## Exercise goal:
Among the entries below, one line contains "Viewport: 1142px width, 835px height." and another contains "Remove the Application". Transcribe those two lines and every line between them, exactly.

========================

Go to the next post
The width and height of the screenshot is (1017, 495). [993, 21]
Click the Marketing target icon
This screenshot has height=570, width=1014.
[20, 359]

========================

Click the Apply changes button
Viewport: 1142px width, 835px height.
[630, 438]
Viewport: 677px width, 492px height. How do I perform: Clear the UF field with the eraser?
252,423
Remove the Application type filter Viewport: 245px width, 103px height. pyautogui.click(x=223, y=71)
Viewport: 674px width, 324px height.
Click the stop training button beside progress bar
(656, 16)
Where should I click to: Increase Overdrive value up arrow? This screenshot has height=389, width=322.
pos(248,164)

========================

## Reply:
Viewport: 1142px width, 835px height.
[630, 438]
Viewport: 677px width, 492px height. How do I perform: Clear the UF field with the eraser?
252,423
Remove the Application type filter Viewport: 245px width, 103px height. pyautogui.click(x=223, y=71)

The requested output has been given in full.